_Task to complete_. Arrange the Data entries as a two-column CSV with the headers instruction and click_point, covering only the span from the start of the Data entries through the line that contains "[x=145, y=36]". Give one row per entry, with its text and its answer each in a single quoted field and line breaks replaced by spaces.

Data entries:
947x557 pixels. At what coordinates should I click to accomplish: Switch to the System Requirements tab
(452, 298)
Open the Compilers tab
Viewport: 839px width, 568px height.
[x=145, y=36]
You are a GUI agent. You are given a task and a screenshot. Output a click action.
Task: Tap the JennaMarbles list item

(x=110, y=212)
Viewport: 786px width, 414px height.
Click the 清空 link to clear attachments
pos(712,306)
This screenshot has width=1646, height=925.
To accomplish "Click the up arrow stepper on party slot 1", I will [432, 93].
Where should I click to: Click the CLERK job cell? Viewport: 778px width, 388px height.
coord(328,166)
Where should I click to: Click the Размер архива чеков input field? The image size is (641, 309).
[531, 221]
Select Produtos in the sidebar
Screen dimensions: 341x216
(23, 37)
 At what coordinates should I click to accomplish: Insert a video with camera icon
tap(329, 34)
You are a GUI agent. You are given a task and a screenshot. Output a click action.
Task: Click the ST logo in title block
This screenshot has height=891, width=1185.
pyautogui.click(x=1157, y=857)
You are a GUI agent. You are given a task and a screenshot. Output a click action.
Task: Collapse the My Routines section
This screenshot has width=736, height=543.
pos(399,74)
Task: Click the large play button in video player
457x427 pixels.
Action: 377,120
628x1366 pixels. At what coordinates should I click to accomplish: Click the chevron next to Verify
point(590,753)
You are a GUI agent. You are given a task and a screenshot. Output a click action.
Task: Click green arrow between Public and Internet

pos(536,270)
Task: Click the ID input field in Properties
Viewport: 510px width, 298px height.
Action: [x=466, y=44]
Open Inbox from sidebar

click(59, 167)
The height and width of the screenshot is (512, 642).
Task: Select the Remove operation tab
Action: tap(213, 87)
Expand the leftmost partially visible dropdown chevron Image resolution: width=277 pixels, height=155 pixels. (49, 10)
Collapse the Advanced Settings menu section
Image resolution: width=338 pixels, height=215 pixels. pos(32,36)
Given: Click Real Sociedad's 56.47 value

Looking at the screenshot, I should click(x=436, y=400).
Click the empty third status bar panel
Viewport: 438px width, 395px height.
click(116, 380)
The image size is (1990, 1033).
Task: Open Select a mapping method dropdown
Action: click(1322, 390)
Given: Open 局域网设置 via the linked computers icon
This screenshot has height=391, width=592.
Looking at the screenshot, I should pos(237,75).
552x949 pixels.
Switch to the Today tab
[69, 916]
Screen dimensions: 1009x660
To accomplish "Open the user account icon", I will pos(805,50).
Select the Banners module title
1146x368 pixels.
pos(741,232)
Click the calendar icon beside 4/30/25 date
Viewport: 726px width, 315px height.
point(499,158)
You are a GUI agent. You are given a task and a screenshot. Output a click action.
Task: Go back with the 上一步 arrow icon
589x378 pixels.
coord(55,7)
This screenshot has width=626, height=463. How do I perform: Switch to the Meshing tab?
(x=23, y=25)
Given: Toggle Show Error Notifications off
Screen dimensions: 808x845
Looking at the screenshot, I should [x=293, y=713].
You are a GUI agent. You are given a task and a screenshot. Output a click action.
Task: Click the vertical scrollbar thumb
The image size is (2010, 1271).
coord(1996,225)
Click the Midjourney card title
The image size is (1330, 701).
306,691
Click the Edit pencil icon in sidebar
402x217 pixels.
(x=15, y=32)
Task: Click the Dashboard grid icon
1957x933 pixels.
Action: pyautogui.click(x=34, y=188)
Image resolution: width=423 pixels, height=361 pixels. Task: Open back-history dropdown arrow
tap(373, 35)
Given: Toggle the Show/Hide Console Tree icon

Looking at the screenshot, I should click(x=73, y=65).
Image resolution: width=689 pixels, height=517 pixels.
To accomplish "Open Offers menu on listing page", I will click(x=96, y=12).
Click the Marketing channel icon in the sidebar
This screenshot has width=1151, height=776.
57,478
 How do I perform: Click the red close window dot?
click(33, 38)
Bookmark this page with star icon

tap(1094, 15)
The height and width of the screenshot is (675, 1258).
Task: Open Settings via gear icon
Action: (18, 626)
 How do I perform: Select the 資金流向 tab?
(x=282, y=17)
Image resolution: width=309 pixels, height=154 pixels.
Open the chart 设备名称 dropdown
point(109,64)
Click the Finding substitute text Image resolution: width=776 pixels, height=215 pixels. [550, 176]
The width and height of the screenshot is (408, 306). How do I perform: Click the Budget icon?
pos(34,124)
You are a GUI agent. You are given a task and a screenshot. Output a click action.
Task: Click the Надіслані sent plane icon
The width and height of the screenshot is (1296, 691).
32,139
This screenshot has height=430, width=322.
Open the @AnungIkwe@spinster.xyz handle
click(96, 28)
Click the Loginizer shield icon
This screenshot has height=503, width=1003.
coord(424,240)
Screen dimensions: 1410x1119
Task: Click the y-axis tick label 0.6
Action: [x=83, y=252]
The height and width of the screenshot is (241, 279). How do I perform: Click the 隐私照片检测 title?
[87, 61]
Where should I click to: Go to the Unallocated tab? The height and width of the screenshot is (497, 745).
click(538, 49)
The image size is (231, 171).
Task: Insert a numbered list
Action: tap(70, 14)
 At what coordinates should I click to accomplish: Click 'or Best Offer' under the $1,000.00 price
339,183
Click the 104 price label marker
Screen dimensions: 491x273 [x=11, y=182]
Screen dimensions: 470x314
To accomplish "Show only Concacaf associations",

_Reply_.
instruction,click_point
"947x557 pixels. At what coordinates should I click to accomplish: Switch to the System Requirements tab","(452, 298)"
"Open the Compilers tab Viewport: 839px width, 568px height.","[x=145, y=36]"